What to do →
**1.** Answer these questions using the article on casino analytics in a recession:
(a) According to a Bloomberg poll, what percentage of economists predict a recession in 2023?
(b) In what year did the industry learn that the saying about casinos being recession-proof was false?
(c) What is the full title of the book by Professor Tom Davenport named in the article?
**2.** Continue the article on casino analytics in a recession, starting after its last sentence.

Text for analysis →
-- -- --
Recession? Lean on Analytics

After a brilliant post-Covid resurgence, the U.S. gaming industry now looks to be facing a new challenge, that being a recession of at least some magnitude. David Jacque Farahi (l.), executive chairman of Quick Custom Intelligence and former COO of Monarch Casino & Resort Inc., offers his thoughts about the importance of data analytics in an uncertain economy.

Recession? Lean on Analytics

Seventy percent of economists predict a recession in 2023, according to a Bloomberg poll. There was the adage that the casino industry is recession-proof. We learned that to be false in 2008. Why? In recessions prior to 2008, the supply-demand dynamic of the gaming industry was lopsided, and there was a lot more demand than there was supply, given the limited number of gaming markets.

Additionally, in prior recessions, Las Vegas had yet to change its business model. It was still the land of cheap buffets and discount hotel rooms, so what better place to visit when you were low on discretionary dollars? Sadly, those days are over. Today, gaming industry supply has outgrown demand nationally, and most casinos are no longer the home of cheap buffets, if they even have them any more (among other low cost forms of “loss-leader” entertainment).

So, if a recession is coming, and the gaming industry is no longer recession-proof, we should be hunkering down and preparing for a tough year. The best way to do this is to make our businesses more efficient. We can do this by reducing unprofitable expenditures and identifying areas for profitable growth. There is no better way to accomplish these two goals than with analytics, or, said more simply, by using data to make more informed decisions.

We know properties are extremely data-rich, with endless data sources, from slot accounting systems, to F&B POS terminals to the hotel and beyond. The hard part is corralling all this data into one place and in a form that can be flexible, reported on, and, most importantly, acted upon.

This is no easy task. Some operators have been able to do this internally, but often, it takes outside professionals to do it right; and when it is done right, the sky’s the limit. You can slice and dice your data with speed and accuracy, driving actionable insights to make your operation more efficient, all with the flexibility and immediacy that rapidly changing market conditions require.

Professor Tom Davenport, who literally wrote the book on the subject (Competing On Analytics: The New Science of Winning), describes it this way: “Leading companies are doing more than just collecting and storing information in large quantities. They’re now building their competitive strategies around data-driven insights that are, in turn, generating impressive business results. Their secret weapon? Analytics: sophisticated quantitative and statistical analysis and predictive modeling supported by data-savvy senior leaders and powerful information technology.”

In short, if you’re not using analytics in your business today, you are likely falling behind the competition.

As Davenport describes in his subsequent book on the subject, the first step is to ensure you have a senior-level analytics “champion” within the organization, driving the data-centric culture. Second, you need data science professionals who know how to leverage the raw data and write new algorithms, which give you the industry-specific and proprietary key performance indicators (KPI) that drive outsized results. Given all the data we have in the gaming industry, the possibilities here are only limited by imagination.
-- -- --
Data below →
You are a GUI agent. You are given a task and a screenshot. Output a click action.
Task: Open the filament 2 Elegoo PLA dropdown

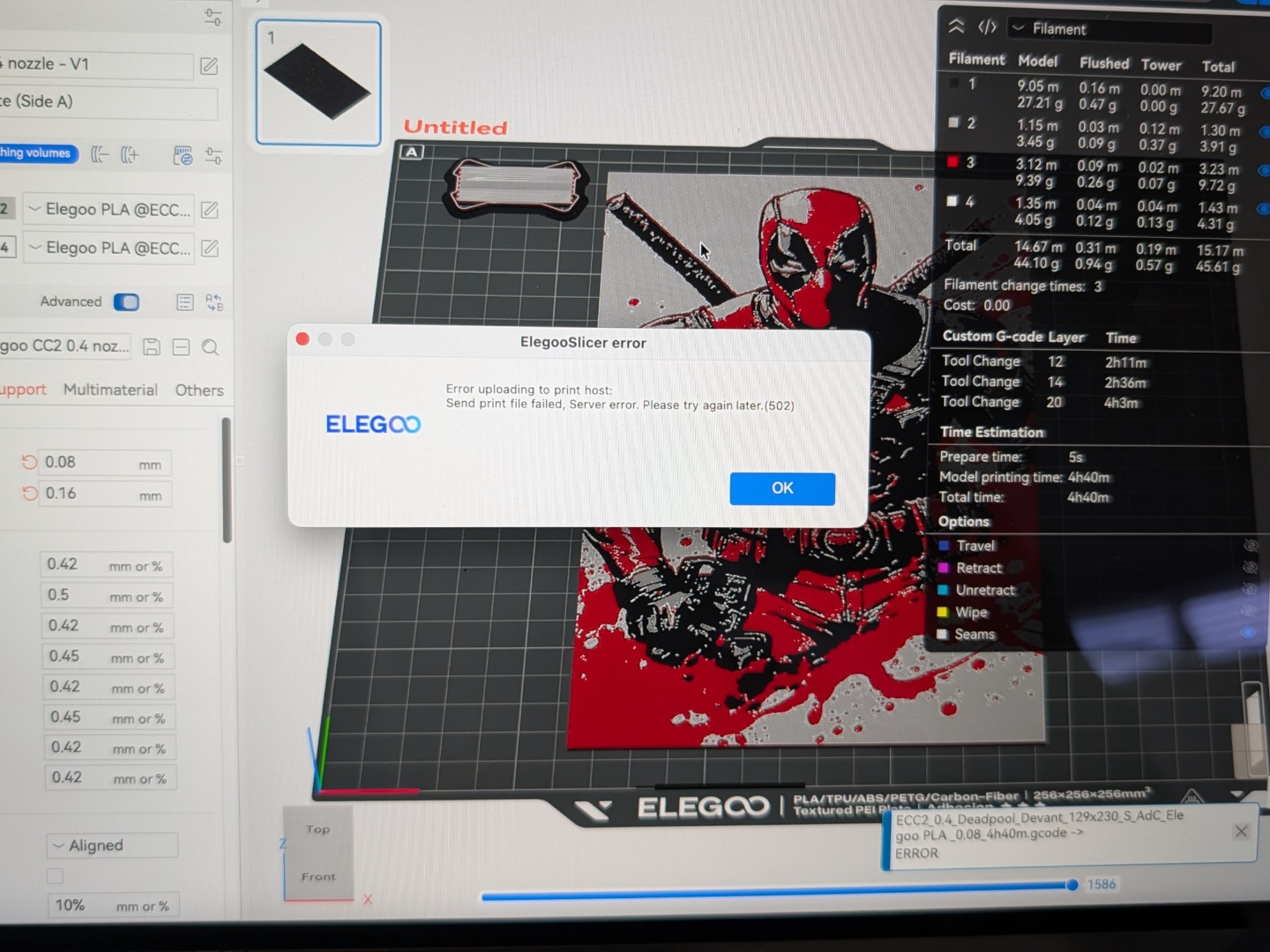(x=108, y=210)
-- -- --
Results in order →
**1.**
(a) Seventy percent.
(b) 2008.
(c) Competing On Analytics: The New Science of Winning.

**2.**
Let’s talk through a couple of the endless examples.

Many operators realized during Covid that less is more when it comes to their slot floors. They realized they didn’t need as many machines as they thought, and with post-Covid slot floors shrinking, expenses have shrunk along with them. But have slot floors been reduced enough?

The best way to answer this question is by digging into the second-generation slot KPI, utilization. Slot machine utilization sounds like something that should be easy to calculate; it’s not. Over a decade ago, we tried to do it manually by standing behind players and timing game play with a stop watch… let’s just say it didn’t work. Calculating utilization is very hard, yet powerful when done correctly. It is a key to getting to the Goldilocks slot count—not too much and not too little.

Another example is mail programs. Each property has extensive mail programs, sending out hundreds of thousands, if not millions, of pieces of mail a year. How do we know if they are working? How do we know if the mail is being used to drive incremental profit?

Test and control programs are the best way to understand if your mail is getting the results you want. Would Joe Smith be coming to the property anyway, even if you didn’t send him the $5 in weekly freeplay? Would Karen Johnston give you more of her gaming wallet if she received hotel suite offers instead of just a steakhouse offer? Having a test and control program is challenging to implement, and requires the right tools to evaluate, but the benefits are endless. Just learning how to improve your inactive mailer can be worth hundreds of thousands of dollars annually, so the work is certainly worth the reward.

Wasteful spending in mail programs, the slot floor or otherwise is bad enough in good times, and it is only exacerbated in times of economic uncertainty. That makes effective analysis more important than ever. Analytics is not just about organizing and reporting on your data, it’s about what you do with that knowledge.

A recession appears to be coming, and with it players will have less discretionary dollars to spend. Now is the time to get ahead of it, and the competition, by investing time and capital in a data-driven approach to improve your property’s efficiency and, ultimately, your bottom line.